╭─ RECORDS FOR THIS TASK

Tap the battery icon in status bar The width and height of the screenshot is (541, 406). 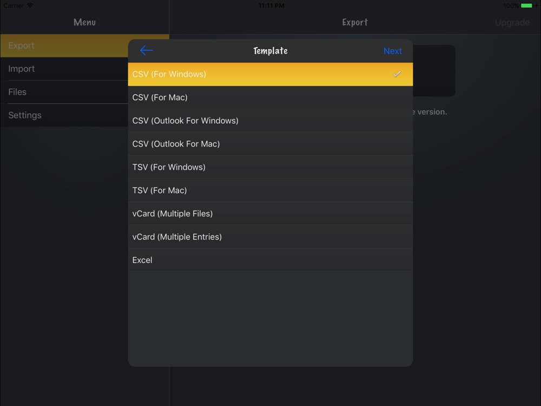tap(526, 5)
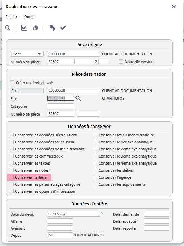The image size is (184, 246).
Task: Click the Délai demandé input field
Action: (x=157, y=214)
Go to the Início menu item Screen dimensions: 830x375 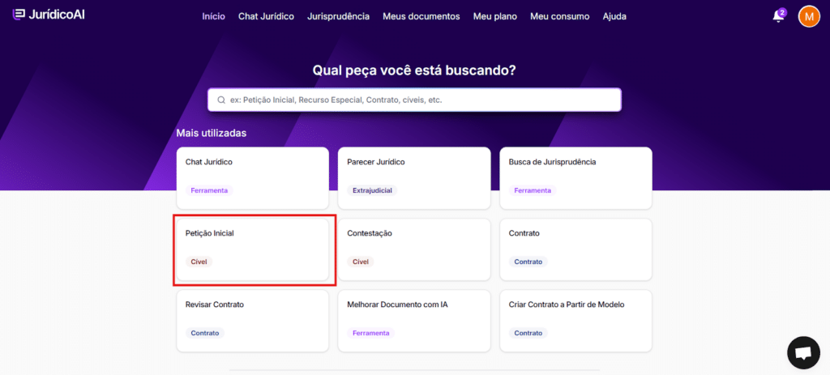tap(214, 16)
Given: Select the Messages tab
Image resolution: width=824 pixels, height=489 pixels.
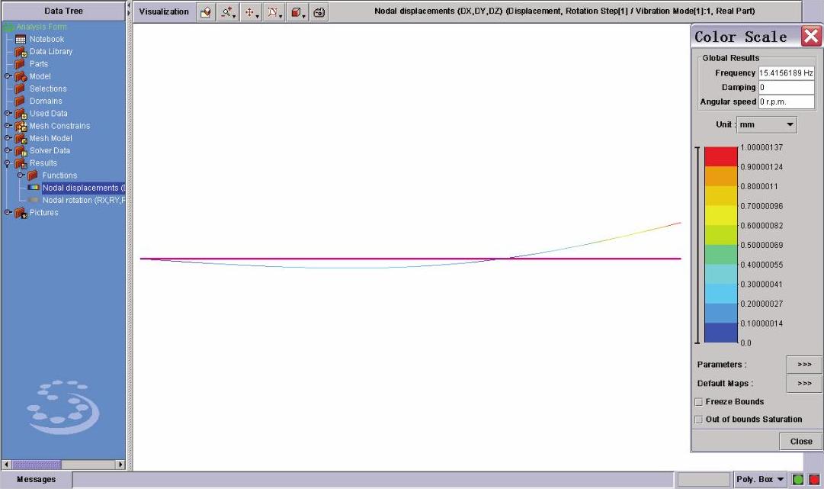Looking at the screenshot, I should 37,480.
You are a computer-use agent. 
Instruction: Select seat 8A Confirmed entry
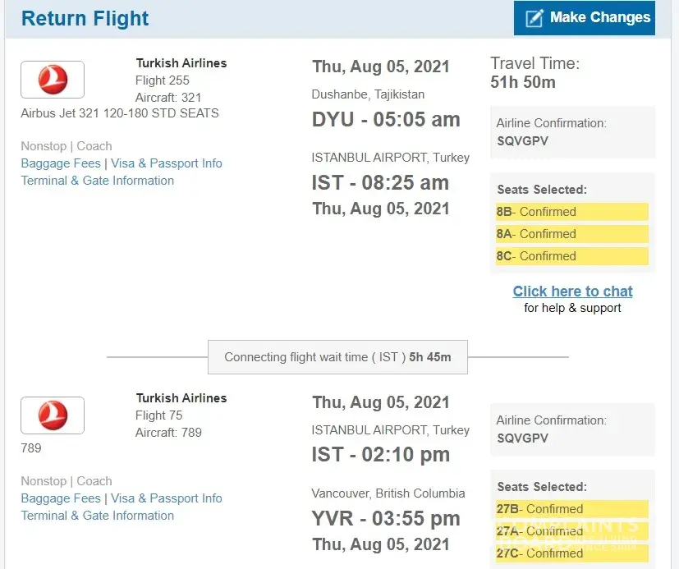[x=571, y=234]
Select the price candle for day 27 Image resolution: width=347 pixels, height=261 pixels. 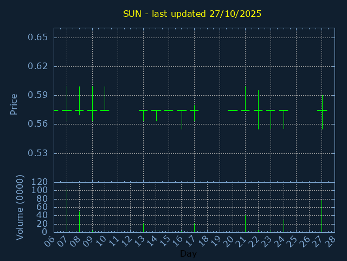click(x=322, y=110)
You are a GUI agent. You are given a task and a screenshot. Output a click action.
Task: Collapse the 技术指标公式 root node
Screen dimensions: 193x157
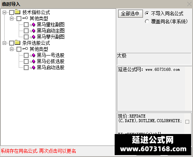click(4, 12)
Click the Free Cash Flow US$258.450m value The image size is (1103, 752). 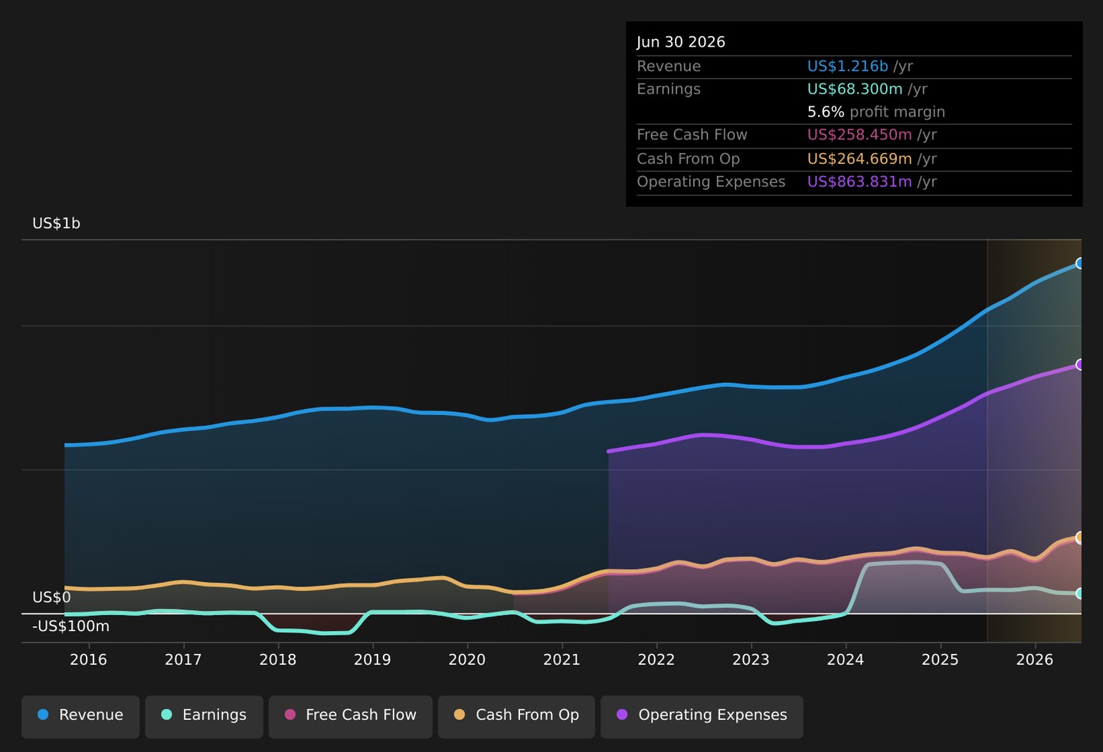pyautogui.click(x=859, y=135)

╰─

== EXERCISE DESCRIPTION ==
Each line in the records above with "agent" must be returned.

== ANSWER TO THIS EXERCISE ==
You are a computer-use agent. 
You are a GUI agent. You are given a task and a screenshot. Output a click action.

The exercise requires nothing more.